> Task directions:
From the records below, extract only the lines running from the line with "Open the Todos checkmark icon" to the line with "Select the Rotate", both lines included, reproducing them exactly.

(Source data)
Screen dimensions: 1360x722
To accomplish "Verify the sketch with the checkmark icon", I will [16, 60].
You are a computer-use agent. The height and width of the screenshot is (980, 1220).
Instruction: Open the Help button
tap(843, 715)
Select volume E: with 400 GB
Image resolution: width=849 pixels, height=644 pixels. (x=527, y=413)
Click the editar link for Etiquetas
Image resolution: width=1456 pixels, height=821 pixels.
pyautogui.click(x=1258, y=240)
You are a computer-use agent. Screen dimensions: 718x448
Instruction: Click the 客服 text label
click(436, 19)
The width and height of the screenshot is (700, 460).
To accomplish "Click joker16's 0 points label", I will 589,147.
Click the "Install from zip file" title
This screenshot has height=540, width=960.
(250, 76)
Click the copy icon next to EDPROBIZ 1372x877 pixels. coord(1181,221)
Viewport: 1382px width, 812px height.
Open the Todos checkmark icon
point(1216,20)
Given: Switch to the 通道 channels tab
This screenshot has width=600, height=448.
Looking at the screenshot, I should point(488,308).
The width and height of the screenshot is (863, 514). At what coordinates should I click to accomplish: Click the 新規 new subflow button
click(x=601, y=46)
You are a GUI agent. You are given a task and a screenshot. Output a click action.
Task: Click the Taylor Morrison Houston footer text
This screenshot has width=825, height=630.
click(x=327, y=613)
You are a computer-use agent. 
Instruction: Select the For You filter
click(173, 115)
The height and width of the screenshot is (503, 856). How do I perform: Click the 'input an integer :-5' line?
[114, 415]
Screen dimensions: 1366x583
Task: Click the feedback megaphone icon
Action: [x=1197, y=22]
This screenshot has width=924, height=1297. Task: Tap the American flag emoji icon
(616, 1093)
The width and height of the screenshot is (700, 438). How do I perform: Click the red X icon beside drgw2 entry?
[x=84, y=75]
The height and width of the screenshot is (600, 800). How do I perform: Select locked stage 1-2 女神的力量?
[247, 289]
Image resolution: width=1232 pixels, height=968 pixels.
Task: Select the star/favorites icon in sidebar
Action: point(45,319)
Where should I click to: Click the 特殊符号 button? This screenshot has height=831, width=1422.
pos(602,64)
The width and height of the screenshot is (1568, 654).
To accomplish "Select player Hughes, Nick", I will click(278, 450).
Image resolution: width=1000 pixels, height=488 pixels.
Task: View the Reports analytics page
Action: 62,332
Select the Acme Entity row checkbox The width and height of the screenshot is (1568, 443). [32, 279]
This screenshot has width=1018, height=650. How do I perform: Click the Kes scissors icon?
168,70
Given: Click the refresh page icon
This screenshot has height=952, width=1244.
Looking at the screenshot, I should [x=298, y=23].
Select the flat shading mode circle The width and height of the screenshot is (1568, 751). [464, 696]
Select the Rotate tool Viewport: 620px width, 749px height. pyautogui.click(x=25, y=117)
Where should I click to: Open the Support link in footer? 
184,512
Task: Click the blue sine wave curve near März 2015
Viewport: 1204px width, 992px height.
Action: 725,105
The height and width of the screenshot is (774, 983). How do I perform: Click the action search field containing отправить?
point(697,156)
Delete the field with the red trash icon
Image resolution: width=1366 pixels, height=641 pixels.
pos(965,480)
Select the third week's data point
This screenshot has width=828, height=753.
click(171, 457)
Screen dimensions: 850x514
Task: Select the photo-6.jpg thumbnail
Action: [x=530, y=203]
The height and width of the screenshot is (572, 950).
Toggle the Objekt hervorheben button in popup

> Answer box:
Open the Todos checkmark icon
point(1216,20)
Given: Switch to the 通道 channels tab
This screenshot has width=600, height=448.
Looking at the screenshot, I should point(488,308).
The width and height of the screenshot is (863, 514). At what coordinates should I click to accomplish: Click the 新規 new subflow button
click(x=601, y=46)
You are a GUI agent. You are given a task and a screenshot. Output a click action.
Task: Click the Taylor Morrison Houston footer text
This screenshot has width=825, height=630.
click(x=327, y=613)
You are a computer-use agent. 
Instruction: Select the For You filter
click(173, 115)
The height and width of the screenshot is (503, 856). How do I perform: Click the 'input an integer :-5' line?
[114, 415]
Screen dimensions: 1366x583
Task: Click the feedback megaphone icon
Action: [x=1197, y=22]
This screenshot has width=924, height=1297. Task: Tap the American flag emoji icon
(616, 1093)
The width and height of the screenshot is (700, 438). How do I perform: Click the red X icon beside drgw2 entry?
[x=84, y=75]
The height and width of the screenshot is (600, 800). How do I perform: Select locked stage 1-2 女神的力量?
[247, 289]
Image resolution: width=1232 pixels, height=968 pixels.
Task: Select the star/favorites icon in sidebar
Action: point(45,319)
Where should I click to: Click the 特殊符号 button? This screenshot has height=831, width=1422.
pos(602,64)
The width and height of the screenshot is (1568, 654).
To accomplish "Select player Hughes, Nick", I will click(278, 450).
Image resolution: width=1000 pixels, height=488 pixels.
Task: View the Reports analytics page
Action: 62,332
Select the Acme Entity row checkbox The width and height of the screenshot is (1568, 443). [32, 279]
This screenshot has width=1018, height=650. How do I perform: Click the Kes scissors icon?
168,70
Given: Click the refresh page icon
This screenshot has height=952, width=1244.
Looking at the screenshot, I should [x=298, y=23].
Select the flat shading mode circle The width and height of the screenshot is (1568, 751). [464, 696]
Select the Rotate tool Viewport: 620px width, 749px height. pyautogui.click(x=25, y=117)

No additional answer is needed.